* **EXCERPTED PASSAGE**:
Rabu, 21 Oktober 2009

Sculptor Holds a Mirror Up to His Mexico

By LORENZA MUNOZ, TIMES STAFF WRITER|May 20, 2000

Mexican sculptor Marcos Ramirez has never been afraid to confront shameful little secrets or reveal hypocrisy. Take his 1997 sculpture of a 33-foot, two-headed Trojan horse on the border of San Ysidro and Tijuana, which seemed to ask the question: "Who is invading whom?" Or his statement on the U.S.' immigration policies through a unique tribute to Jasper Johns' American flag series--reimagining the Stars and Stripes as a corrugated metal fence on the border.

Ramirez is one artist who lives and breathes the political.

"I want my work to be universally visual," he said on a recent visit to Los Angeles from his home in Tijuana. "I may speak of local issues, but they are universal issues. I am not a border artist. The work I make has to do with cultural frontiers."

And now it is time to turn his satirical, incisive eye to his homeland. The 35-year-old artist's stinging critique of Mexico and its countrymen is on display in "Oro por Espejos" (Gold for Mirrors), which opened Friday at the Iturralde Gallery. The exhibition, which features three massive carved wooden sculptures, one large iron cross, some paintings and installations, inaugurates the gallery's new, larger space.

* **WHAT THIS EXERCISE ASKS**:
a: Can you copy the article about the Mexican sculptor from "Mexican sculptor Marcos" up to and including "breathes the political.", renaming "Trojan horse" as "wooden horse"?
b: Could you carry the article on sculptor Marcos Ramirez forward from its final sentence?

* **DATASET EXCERPT**:
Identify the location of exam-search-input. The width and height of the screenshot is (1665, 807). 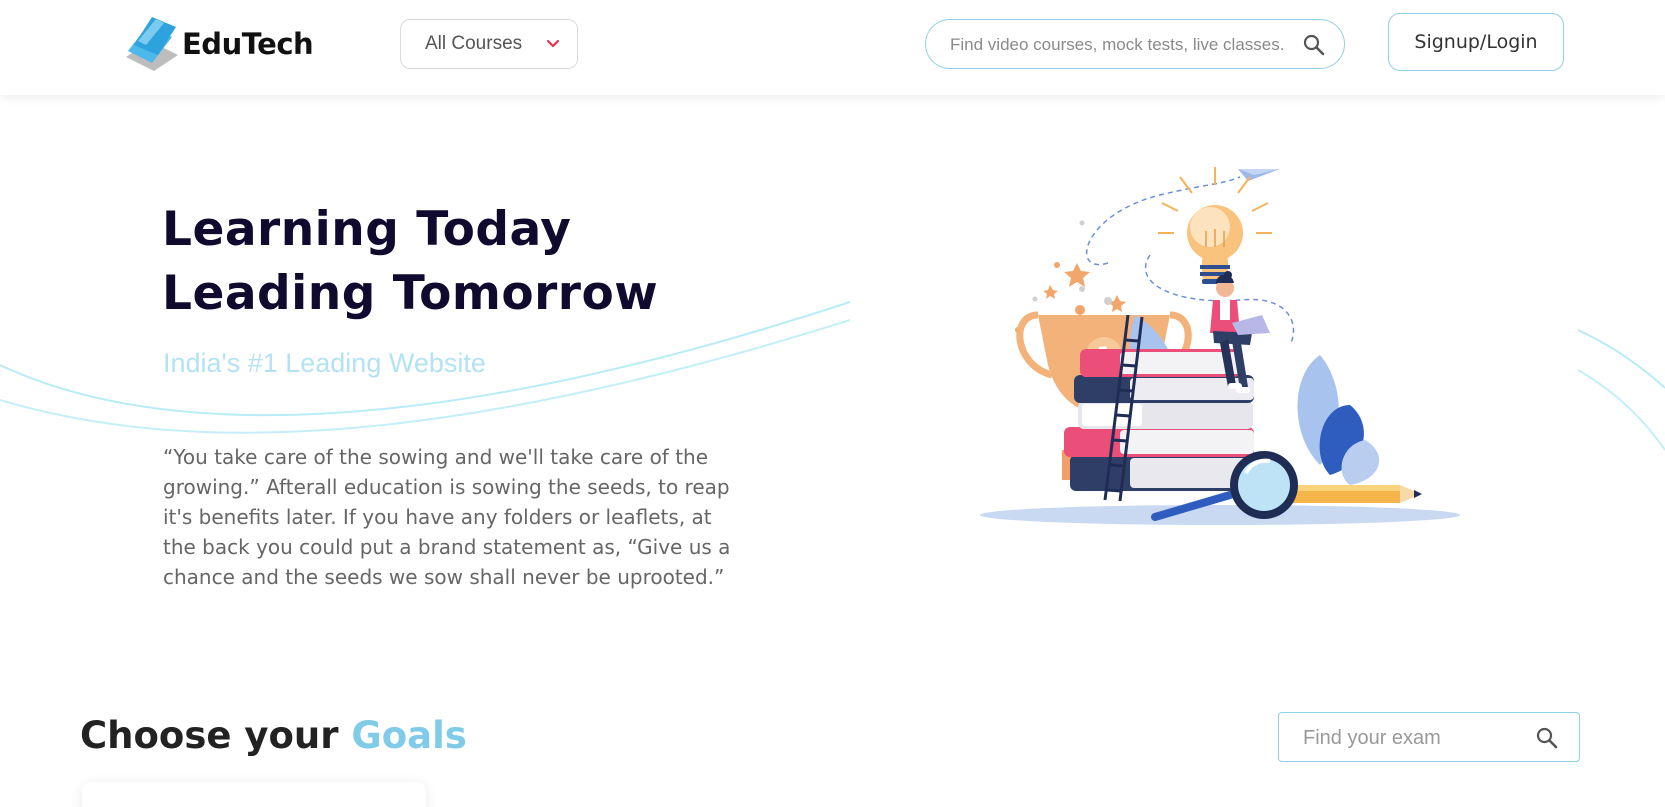
(1413, 738).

* **RESPONSES TO THE TASKS**:
a:
Mexican sculptor Marcos Ramirez has never been afraid to confront shameful little secrets or reveal hypocrisy. Take his 1997 sculpture of a 33-foot, two-headed wooden horse on the border of San Ysidro and Tijuana, which seemed to ask the question: "Who is invading whom?" Or his statement on the U.S.' immigration policies through a unique tribute to Jasper Johns' American flag series--reimagining the Stars and Stripes as a corrugated metal fence on the border.

Ramirez is one artist who lives and breathes the political.

b:
Ramirez tried to address the three eras of Mexican culture that continue to cause a tremendous national identity crisis: the pre-Columbian, the Colonial and the contemporary.

"I had to have the guts to make a critique of my own country," said Ramirez, who also goes by "Erre"--the Spanish pronunciation of the letter R. "The essence of this exhibit is recovering the pride of who we were and then dealing with the Spanish past. It's like a cathartic thing. We shouldn't forget our past, but we need to get rid of our complexes and hang-ups so Mexico can be a better country."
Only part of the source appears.